Couples

Cosmetology teacher: We do not do sterilization in this class. That is what they do in a medical lavatory.

–Cosmetology Class, Astoria

Overheard by: Kelsey

Fat black teen shoving past white couple: I like how they ain't know how a say "excuse me."

–Wilson ave, Bushwick

Xerox repairman on cell: Yo, you sound like John Lecoozigamo! He's a comedian. Le-cooz-I-ga-mo.

–132nd St & Cypress

Overheard by: office drone

Middle-aged mother with thick Staten Island accent on cell: Ronny, where are you?! We are standing outside and we are freezing the children!

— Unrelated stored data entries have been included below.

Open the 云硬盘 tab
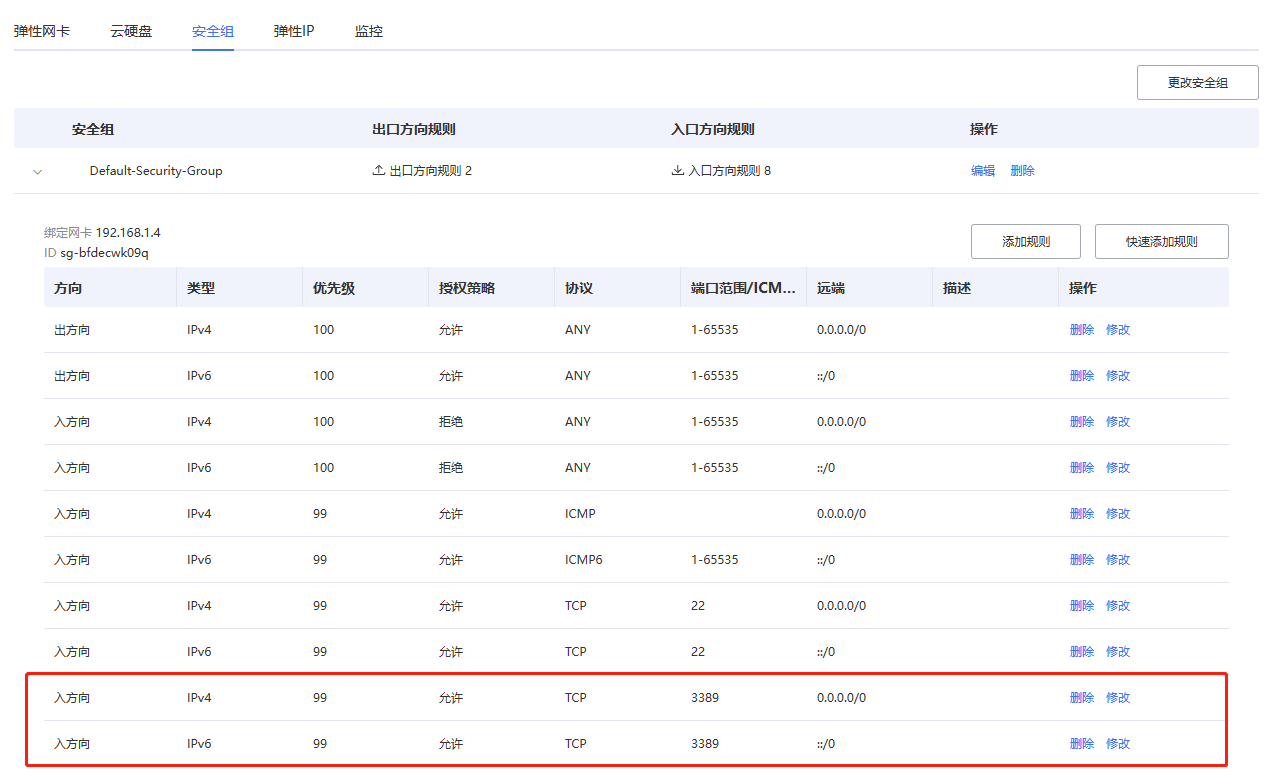The height and width of the screenshot is (774, 1268). (x=131, y=31)
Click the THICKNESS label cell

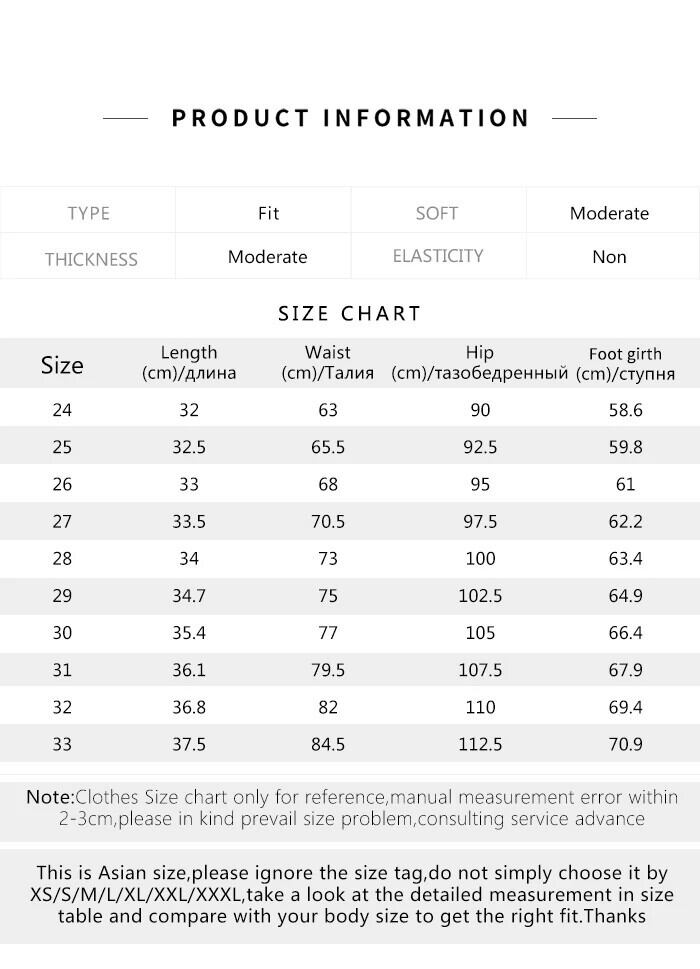click(x=90, y=259)

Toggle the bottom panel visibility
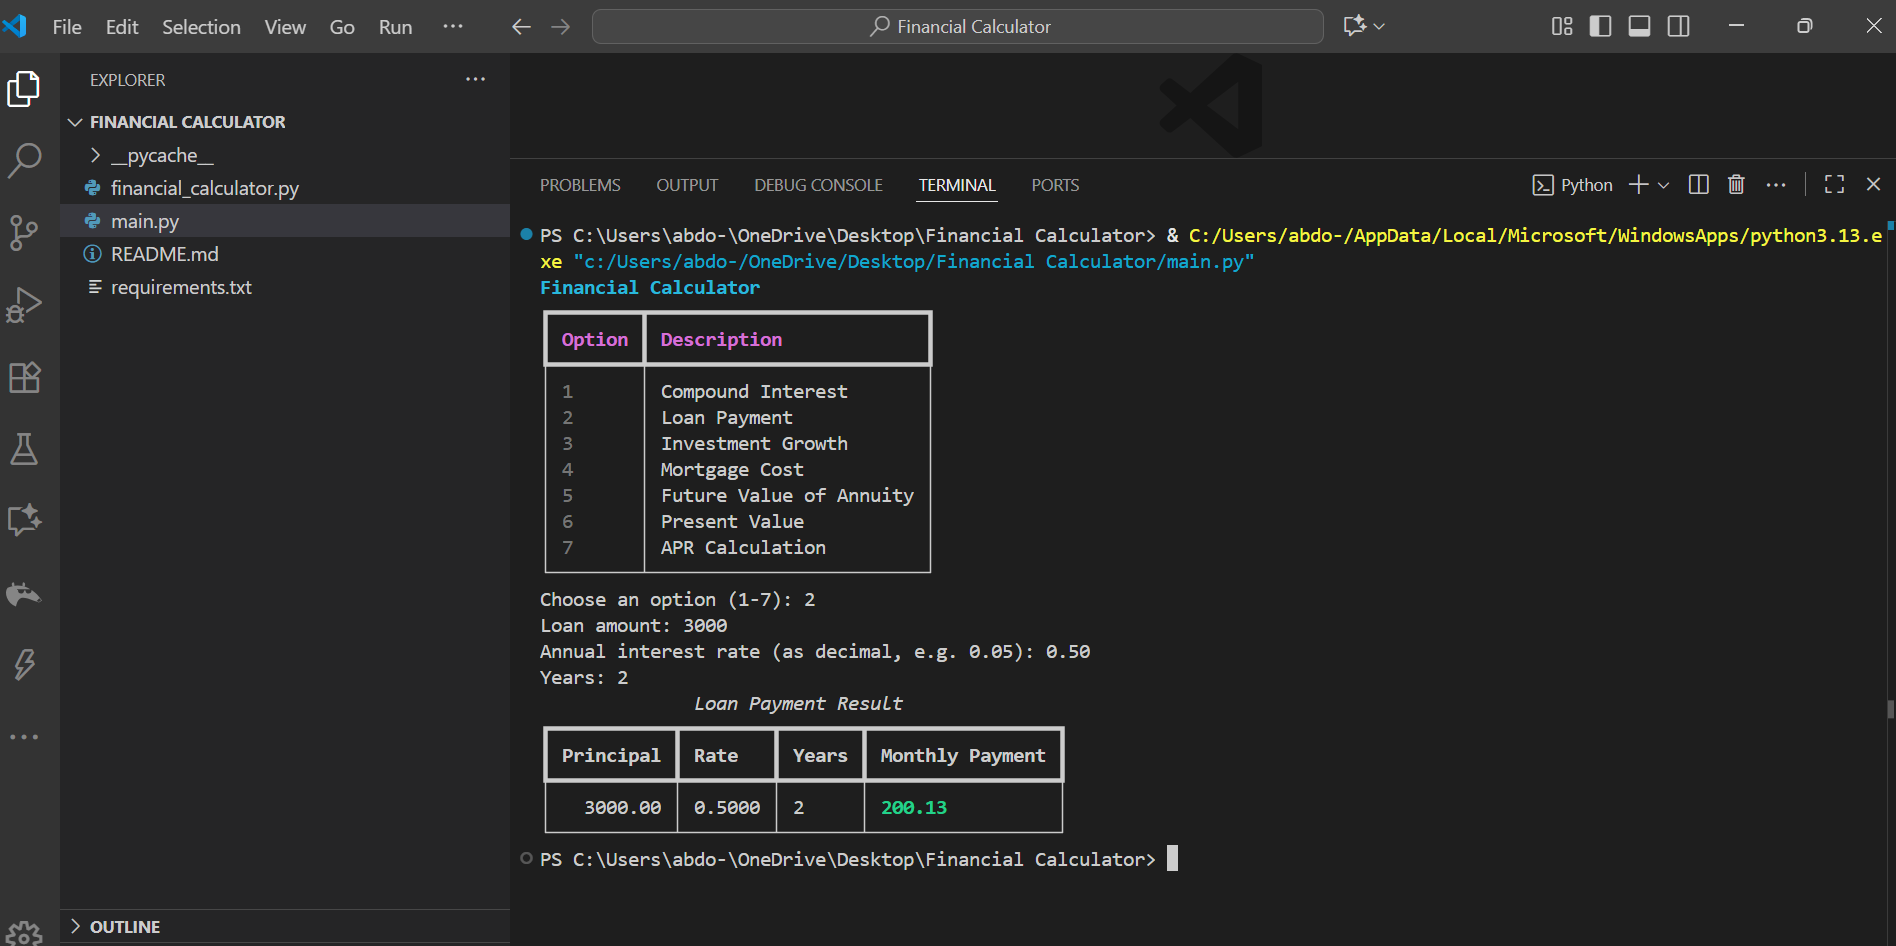point(1639,27)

–New York City Transit Museum, Brooklyn

Indignant thug to thugette: I told her we wasn't together. How did she know I'm with you? Did you tell her differentwise?

–Q20 Bus

Overheard by: Liza

Hobo, yelling: Bi-racial couple!
Interracial couple, in unison: Yeah…?
Hobo, yelling: Here's to the future, let all of our children be tan!

–6th Ave

Girl to boyfriend, after taking deep breath: Can you smell that? It's like the ghost of meats past!

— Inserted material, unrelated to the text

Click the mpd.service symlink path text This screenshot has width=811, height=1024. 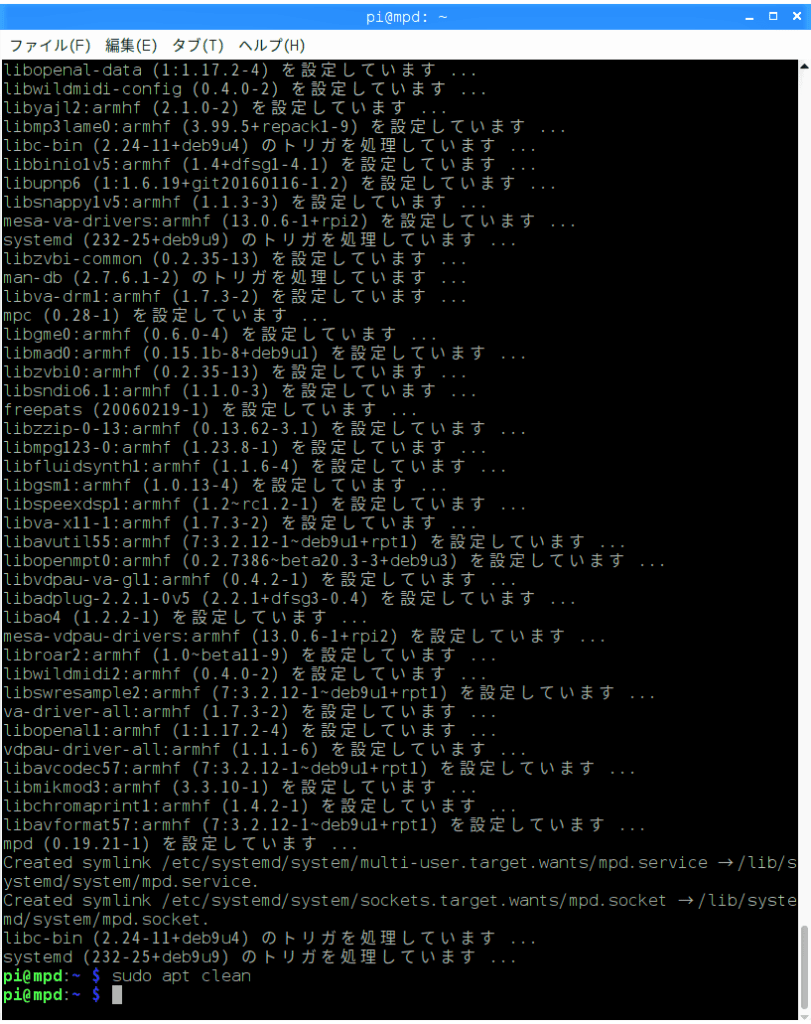click(x=435, y=863)
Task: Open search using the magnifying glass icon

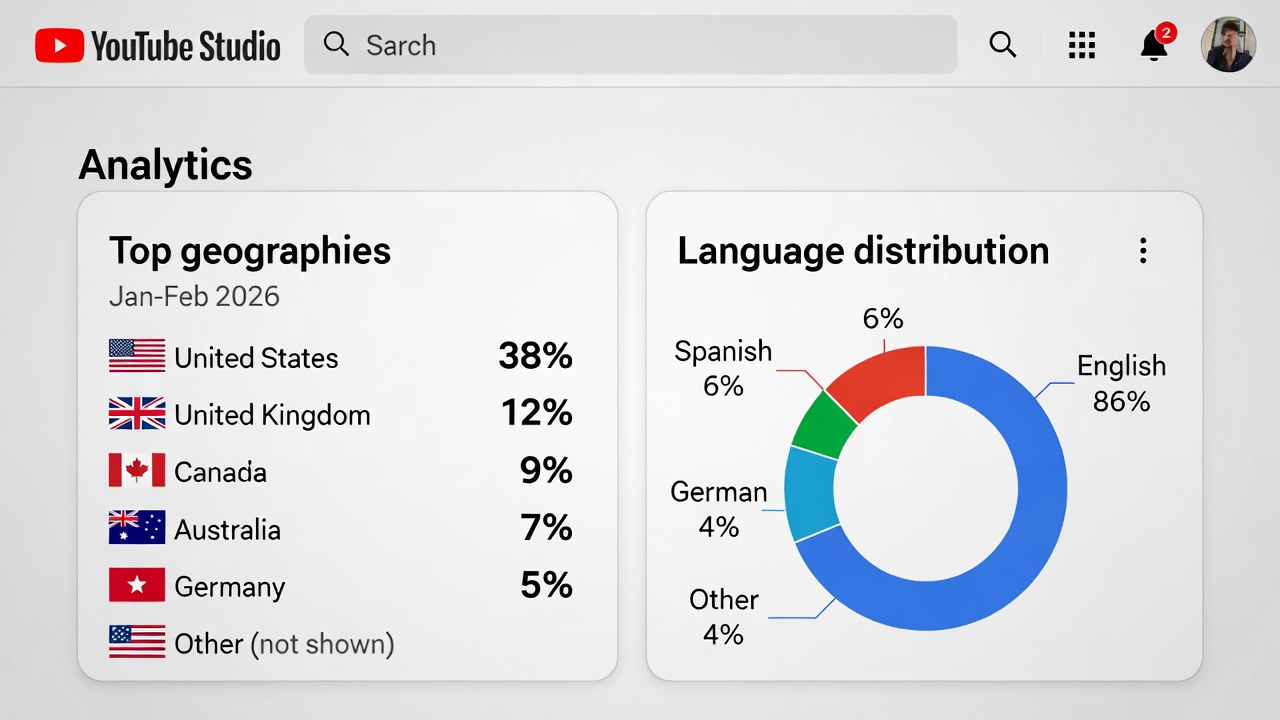Action: (x=1002, y=45)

–10th Ave, Meatpacking District

Suit: Turkey-bacon? How did you guys get them in one meat?

–Grand Central Place

Young lady to another: And then we were all treated to sausages…

–E. Houston & Bowery

Overheard by: Luke McPartlin

Five-year-old boy to bewildered mother: We're gonna go work for a giant meatball!

–86th St & Lexington

Distraught-looking white woman to boyfriend: I just wish I'd gotten the more expensive steak. (boyfriend nods sympathetically)

–Upper East Side

Asian girlfriend, yelling: Get out of my store! You always make customers angry!
Asian boyfriend, yelling back: You are the professor of psycho!

–Bodega, Upper West Side

Old couple to couple seated at a two-person table: Mind if we sit here? (old woman slides into the booth next to the seated woman, old man places tray on table)
Seated couple: Uh… No… (they stand up and leave)

–Cafeteria, The Met

Overheard by: Uncomfortable

Fat girl: With my connections, I could be a lawyer or executive or some nonsense like that.
Fat boyfriend: So why don't you?
Fat girl: Cuz I hate shoveling that political BS.
Fat boyfriend: So you just keep on being a janitor?
Fat girl: Maid.

–M7 Bus

Punk teenager to girlfriend, watching ambulance pass: See, those people are good, they save lives.
Punk girlfriend: Yeah, yours. How many times now?
Punk boyfriend, offended: That's not funny.

–McKibbon Sreet, Brooklyn

Overheard by: Rachel

Girl to friend: I mean, if he was rich I would pretend to like him; but he's not, so…

–46th & 3rd

Guy on street to couple: Baby girl, you're just embarrassing yourself. Don't do it. You know you're just with him for his money cuz everyone knows white men ain't got no dick.

–5th & 32nd

Ghetto young man: That is why I'm gonna marry a rich white woman. My daughter needs a good life; my sugar mama can pay for her to go to a private school. I'm a playa, but I gotta marry a rich white woman for my baby girl.

–A Train

20-something guy to friends: So this chick I like says "let's wait until you start making money til we start dating." So I said to her "what makes you think I want to date you once I start making money?"

–St Mark's

Teenage black girl to white guy and black girlfriend: Take her to Red Lobster! Red Lobster is the best. It's like an expensive date restaurant.
50-something black guy, interrupting: Red Lobster? Are you fucking serious? Red Lobster is fast food!
Teenage girl, after rethinking: Well… There's a Denny's in Brooklyn.

–LIRR

Tourist woman to husband: Is it all vegetarian?
Guy waiting in doorway: Uh… Yeah.
Tourist woman: Oh. That makes sense.